Grateful for the roof over my head, for the days I managed to laugh when there wasn’t anything funny about it.
I’m grateful for the friends who showed up, the few family members who stayed solid, and for the unexpected kindness of strangers when I needed it most.
Grateful for the lessons, even the ugly ones.
Because while I wouldn’t wish them on anyone, they made me sharp, honest, and a little less afraid of my own voice.
But gratitude doesn’t cancel out truth.
And it doesn’t mean I have to stay quiet about the people who made a hard life harder, or about the petty, small hearted games that still play out long after the ones who held this family together are gone.

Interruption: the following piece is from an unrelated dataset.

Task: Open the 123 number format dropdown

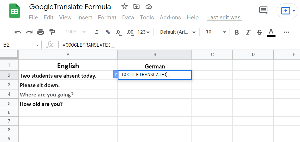Action: tap(143, 32)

If telling my story makes anyone twitchy, well, that’s not my burden to carry.
I didn’t make this mess.
I just lived through it.
And now, I write about it.
Not because I’m angry (though sometimes I am).
Not because I want revenge (I wouldn’t waste the energy).
But because these stories matter.
Because for every person who finds these words uncomfortable, there’s another person who reads them in silence, nodding, thinking, “Finally. Someone said it.”
And those are my people.
The ones still swallowing their stories because someone told them it wasn’t polite to say how they really felt.
The ones who’ve been made to feel dramatic, difficult, ungrateful, or angry for simply naming what happened to them.
The ones who carry their family’s mess in one hand and their own survival in the other.
If you’re one of them, you’re safe here.
You don’t have to pretend it didn’t hurt.
You don’t have to justify your grief, your anger, your exhaustion, or your decision to finally tell your side.
And you definitely don’t have to apologize for being the one who saw it all, stayed standing, and decided to say it out loud.
Carry on.
Tell your story.
Because silence never saved anyone.
Lesson of the Day:
Gratitude isn’t silence.
You can be thankful for what you have and still name what hurt you.
You’re allowed to honor your survival and call out the people who made it harder than it had to be.
Never let anyone convince you that peace comes from pretending.
It comes from finally telling the truth, out loud, in your own words, on your own terms.